Work request
Leaving out every picture, transcribe the lines from the line that contains "Task: Hide details" to the end of the entries below, both ends included.

(Data extracted from a collection)
========

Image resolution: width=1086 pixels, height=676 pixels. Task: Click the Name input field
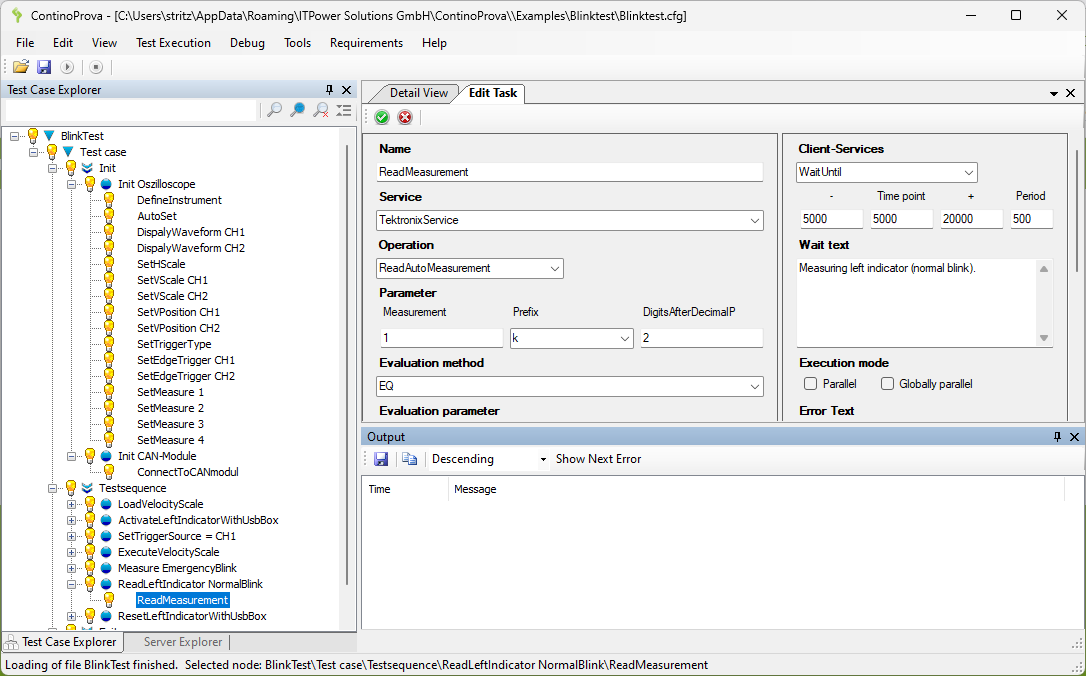[570, 172]
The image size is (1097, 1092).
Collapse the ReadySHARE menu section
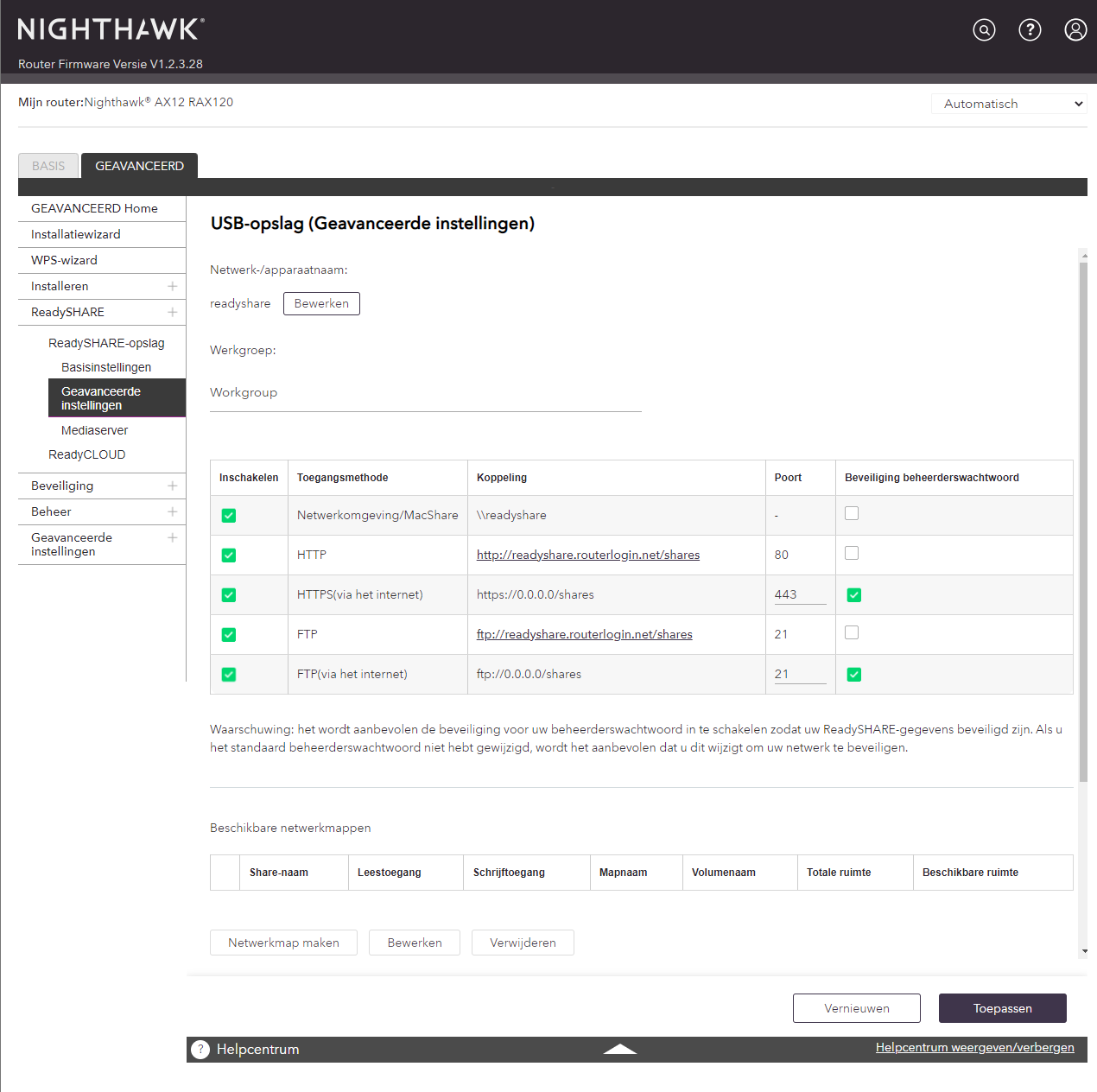point(173,312)
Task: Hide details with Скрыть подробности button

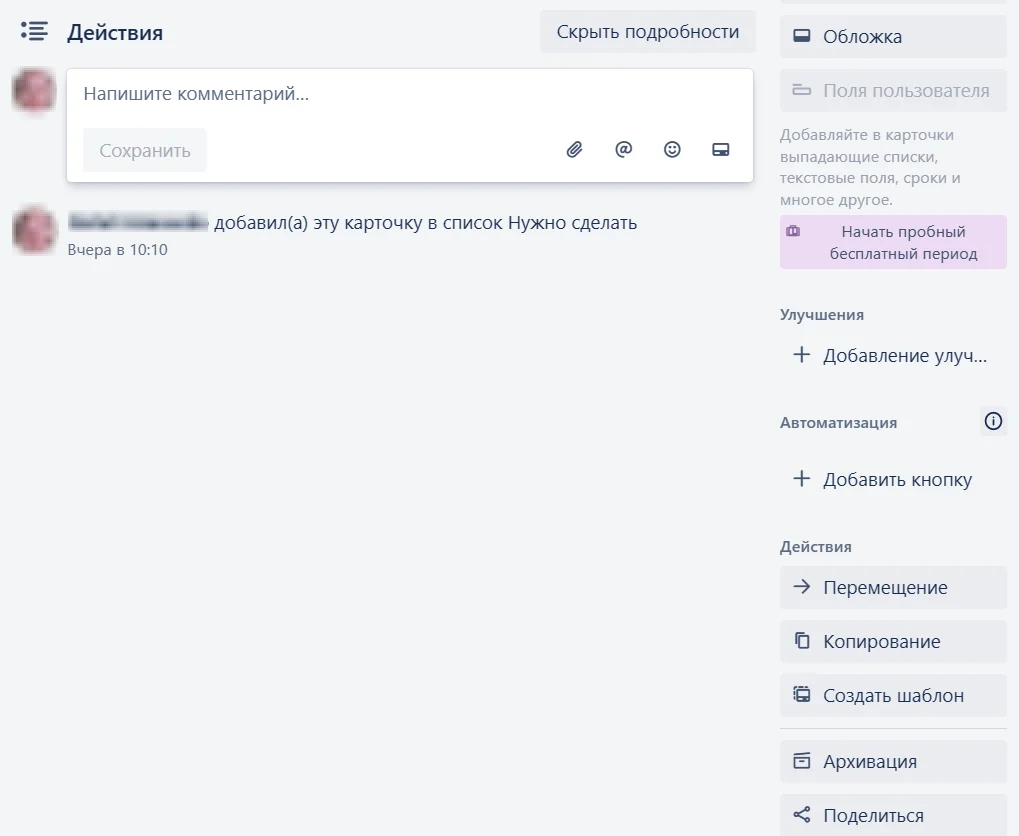Action: [647, 32]
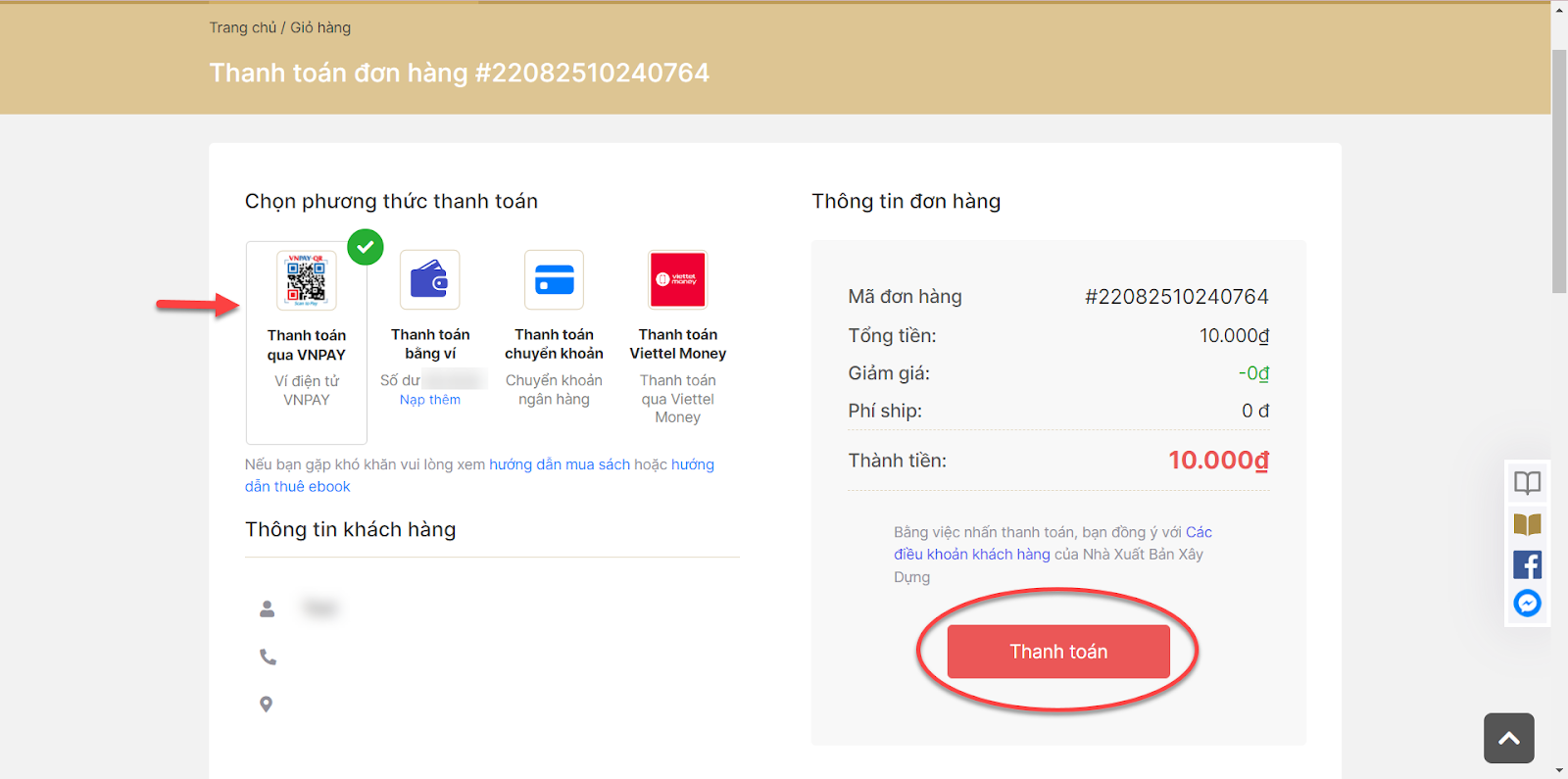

========

Output
Task: Hide details with Скрыть подробности button

Action: [647, 32]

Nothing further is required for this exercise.